Rangkaian kedelapan adalah Manjalo Pasu-pasu Parbagosan, yaitu pemberkatan kedua pengantin yang dilakukan oleh pihak gereja bila agama mereka adalah Kristen Protestan. Prosesi ini merupakan hal yang terpenting dan tak boleh dilewatkan karena orang Batak adalah penganut Kristen yang taat. Rangkaian terakhir adalah Pesta Unjuk. Prosesi ini merupakan rangkaian terakhir dari keseluruhan rangkaian pernikahan. Semua keluarga berpesata dan membagikan jambar atau daging kepada pihak keluarga.
Rangkaian tersebut memang nampak ribet, rumit dan merepotkan. Tetapi itu merupakan suatu kebudayaan yang dimiliki salah satu suku bangsa Indonesia.
Pembagian Harta Warisan
Dalam pembagian warisan, yang mendapatkan warisan adalah anak laki-laki karena Batak berdasarkan kekerabatan patrilineal. Sedangkan anak perempuan mendapatkan bagian dari orang tua suaminya, atau dengan kata lain pihak perempuan mendapatkan warisan dengan cara hibah. Pembagian harta warisan untuk anak laki-laki juga tidak sembarangan karena pembagian warisan tersebut ada kekhususan yaitu anak laki-laki yang paling kecil atau dalam bahasa batak nya disebut Siapudan. Dan dia mendapatkan warisan yang khusus.

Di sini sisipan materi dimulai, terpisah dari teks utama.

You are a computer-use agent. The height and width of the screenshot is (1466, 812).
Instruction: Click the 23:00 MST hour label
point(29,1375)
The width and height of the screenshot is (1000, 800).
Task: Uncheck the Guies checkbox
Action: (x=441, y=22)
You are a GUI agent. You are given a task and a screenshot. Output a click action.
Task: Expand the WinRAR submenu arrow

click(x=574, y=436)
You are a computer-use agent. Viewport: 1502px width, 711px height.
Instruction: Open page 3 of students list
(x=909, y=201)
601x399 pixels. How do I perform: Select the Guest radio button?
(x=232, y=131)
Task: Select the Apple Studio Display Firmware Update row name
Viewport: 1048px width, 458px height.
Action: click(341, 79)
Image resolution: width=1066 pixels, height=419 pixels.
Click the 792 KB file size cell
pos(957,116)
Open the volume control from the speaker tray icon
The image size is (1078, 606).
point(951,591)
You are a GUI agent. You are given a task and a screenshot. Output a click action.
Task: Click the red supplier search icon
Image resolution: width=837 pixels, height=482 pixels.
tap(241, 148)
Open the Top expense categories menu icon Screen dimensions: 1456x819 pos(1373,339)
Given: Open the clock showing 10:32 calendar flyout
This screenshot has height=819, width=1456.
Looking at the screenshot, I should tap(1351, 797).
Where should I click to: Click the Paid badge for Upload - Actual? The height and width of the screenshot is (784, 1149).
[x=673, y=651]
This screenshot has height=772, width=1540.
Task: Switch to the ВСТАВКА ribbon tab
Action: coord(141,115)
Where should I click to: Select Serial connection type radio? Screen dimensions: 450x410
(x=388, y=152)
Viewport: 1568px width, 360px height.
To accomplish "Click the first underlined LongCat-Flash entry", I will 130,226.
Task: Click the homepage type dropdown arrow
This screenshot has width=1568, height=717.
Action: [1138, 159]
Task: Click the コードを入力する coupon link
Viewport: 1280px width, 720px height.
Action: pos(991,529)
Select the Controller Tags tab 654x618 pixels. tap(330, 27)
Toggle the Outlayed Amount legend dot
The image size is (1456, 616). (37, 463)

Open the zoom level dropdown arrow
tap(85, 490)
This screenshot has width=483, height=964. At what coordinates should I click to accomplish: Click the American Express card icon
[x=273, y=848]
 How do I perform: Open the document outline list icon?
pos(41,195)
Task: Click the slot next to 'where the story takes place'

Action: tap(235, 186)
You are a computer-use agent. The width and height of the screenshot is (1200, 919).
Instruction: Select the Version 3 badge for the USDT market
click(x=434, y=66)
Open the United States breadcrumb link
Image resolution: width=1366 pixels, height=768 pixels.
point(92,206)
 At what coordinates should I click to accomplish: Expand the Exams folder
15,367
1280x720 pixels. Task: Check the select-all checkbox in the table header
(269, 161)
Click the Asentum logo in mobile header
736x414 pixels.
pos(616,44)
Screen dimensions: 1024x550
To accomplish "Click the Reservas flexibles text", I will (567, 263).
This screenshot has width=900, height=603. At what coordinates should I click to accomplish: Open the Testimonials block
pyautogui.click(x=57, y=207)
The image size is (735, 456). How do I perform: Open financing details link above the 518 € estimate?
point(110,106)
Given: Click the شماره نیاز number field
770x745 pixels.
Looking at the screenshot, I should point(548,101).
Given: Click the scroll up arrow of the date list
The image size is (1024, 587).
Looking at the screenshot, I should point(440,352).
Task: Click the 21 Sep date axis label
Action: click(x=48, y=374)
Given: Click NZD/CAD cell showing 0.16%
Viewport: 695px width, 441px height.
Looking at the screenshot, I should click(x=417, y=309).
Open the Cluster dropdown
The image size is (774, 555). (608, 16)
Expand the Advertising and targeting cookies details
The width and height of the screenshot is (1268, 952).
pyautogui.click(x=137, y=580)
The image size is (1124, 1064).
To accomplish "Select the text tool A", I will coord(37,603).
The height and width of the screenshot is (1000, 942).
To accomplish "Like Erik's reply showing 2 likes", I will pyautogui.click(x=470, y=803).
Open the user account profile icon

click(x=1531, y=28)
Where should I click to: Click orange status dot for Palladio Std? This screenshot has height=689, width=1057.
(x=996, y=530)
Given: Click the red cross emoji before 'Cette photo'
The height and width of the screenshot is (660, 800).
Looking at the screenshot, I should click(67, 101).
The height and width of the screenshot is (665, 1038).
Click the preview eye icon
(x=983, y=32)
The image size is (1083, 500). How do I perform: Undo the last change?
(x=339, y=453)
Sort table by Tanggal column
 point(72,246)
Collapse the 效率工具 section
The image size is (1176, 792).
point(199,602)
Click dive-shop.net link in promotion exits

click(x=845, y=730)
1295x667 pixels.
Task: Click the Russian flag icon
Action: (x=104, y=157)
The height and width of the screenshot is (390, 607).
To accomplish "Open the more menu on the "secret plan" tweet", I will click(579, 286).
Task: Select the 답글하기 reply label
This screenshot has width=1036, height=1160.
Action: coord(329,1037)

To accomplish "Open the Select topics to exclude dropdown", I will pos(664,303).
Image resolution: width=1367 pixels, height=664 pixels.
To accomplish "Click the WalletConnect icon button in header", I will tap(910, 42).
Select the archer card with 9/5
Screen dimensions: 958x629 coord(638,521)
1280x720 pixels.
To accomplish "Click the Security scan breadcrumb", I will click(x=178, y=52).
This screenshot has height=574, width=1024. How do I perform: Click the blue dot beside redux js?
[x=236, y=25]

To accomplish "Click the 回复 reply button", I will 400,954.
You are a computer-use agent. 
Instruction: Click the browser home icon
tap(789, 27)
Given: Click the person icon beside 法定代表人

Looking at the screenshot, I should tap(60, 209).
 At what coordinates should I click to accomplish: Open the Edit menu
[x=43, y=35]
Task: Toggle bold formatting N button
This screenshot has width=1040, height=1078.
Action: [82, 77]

Jika tidak memiliki anak laki-laki, maka hartanya jatuh ke tangan saudara ayahnya. Sementara anak perempuannya tidak mendapatkan apapun dari harta orang tua. Alasannya karena saudara ayah yang memperoleh warisan tersebut, harus menafkahi segala kebutuhan anak perempuan dari si pewaris sampai mereka berkeluarga. Melihat sistem pembagian hara warisan pada adat Batak, masih terkesan Kuno. Peraturan adat istiadatnya lebih terkesan ketat dan tegas. Hal itu ditunjukkan dalam pewarisan anak perempuan tidak mendapatkan apapun.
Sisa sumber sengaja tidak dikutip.